Ah, right, we have to keep this pace because those other competitive countries are trying to develop an even more frantic rhythm.

How romantic, how balancing, how lonely it would be to be left behind in a nook, or on a forgotten island. To accidentily fall off the conveyor belt into the dark depths below, the Land of the Dust. How childish! Many of us had the liberty to go at our own pace when we were children. Before school started, when we got home from school, at recess. That is, those of us who could develop independence from the collective pace of our peers, or those of us who were ostracized by those peers and were left to our own devices.

Is the anti-society, anti-capitalist longing really a longing for a return to childhood? To no longer peform as a cog in a wheel, to create ever bigger and remote structures with ever more powerful leverage on the planet and on ourselves. To bring things down to the personal, observable, immediate level. To explore our imagination, not just while our bodies work our careers, not just distracting ourselves from our job, but exploring our imagination, uninhibited, with our bodies and minds, turning everything into an adventure.

I would like write here a thought that came to me about atrophy, or the inevitable decay of things. We are, constantly, in the middle of creating more clever and technologically advanced ways of extending the lifespan and maintaining and deepening the comfort of every atmosphere our body enters, and ensuring the fullness of the stomache and the satisfaction of our emotions. It used to be that only the physically strong and dexterous, disciplined people survived. Like other animals.
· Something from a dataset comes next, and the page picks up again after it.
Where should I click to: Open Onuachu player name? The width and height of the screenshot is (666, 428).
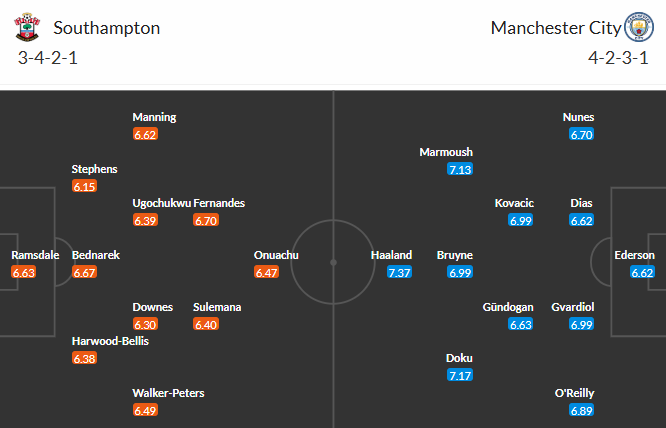pos(276,255)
In many cases in history, nothing short of heroism was required to survive. prudence, patience, determination. Strength of character, ability to sacrifice, stoicism, diligence, persistence.
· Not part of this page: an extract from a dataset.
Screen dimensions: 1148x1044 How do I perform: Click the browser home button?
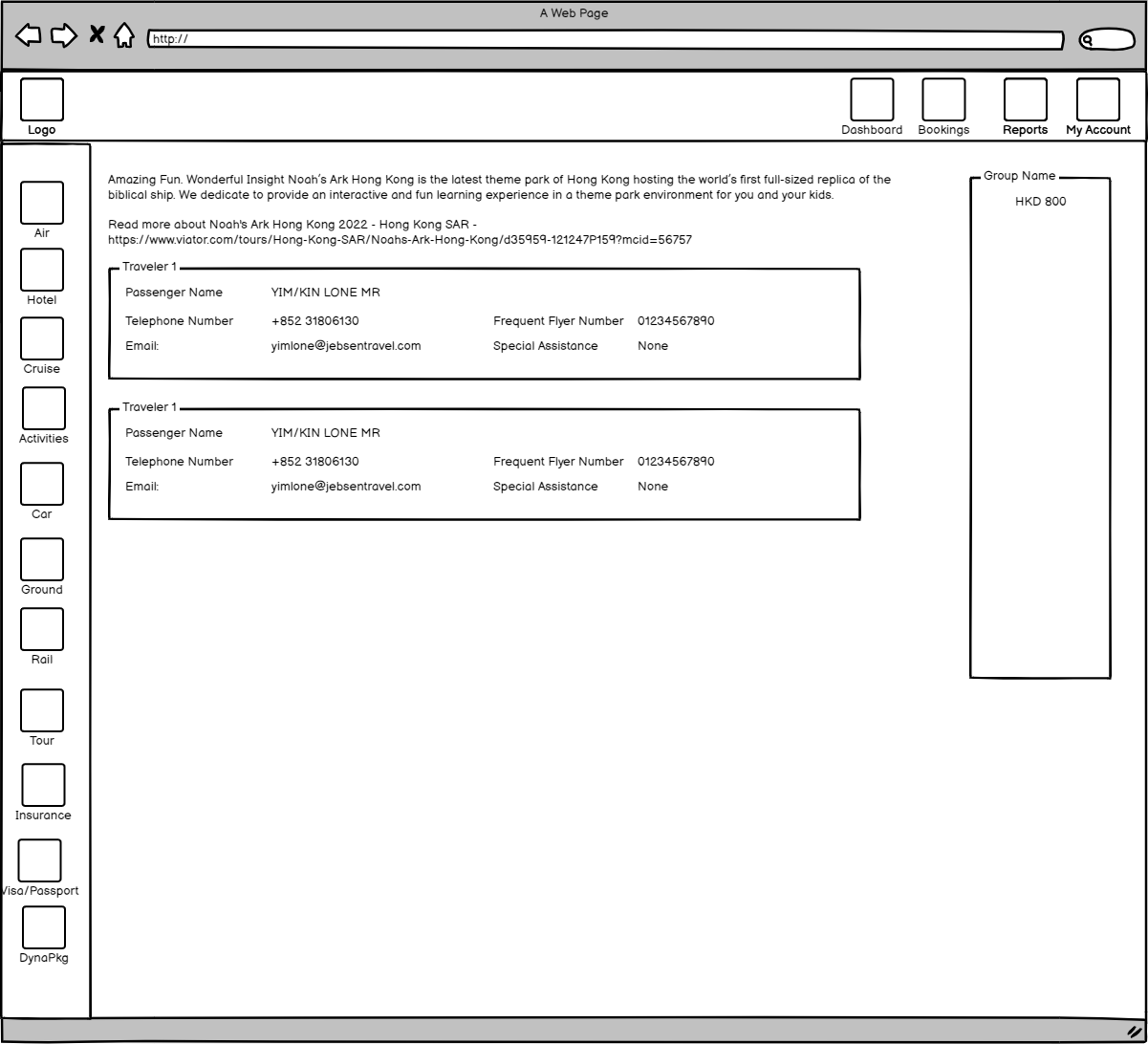[124, 36]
Today, in our society, we don't need strong personalities to survive. We don't need patience, we don't need physical strength or agility. We don't need self-discipline. We don't need instinct. We just wait for the green light and stay within the lines. We just read manuals, we just call experts, we obey laws and rules and signs. We herd ourselves like shepherds herd sheeps, so we can maintain a level of immaturity and mediocrity until our body gives out, and ensure that our future generations can do so as well.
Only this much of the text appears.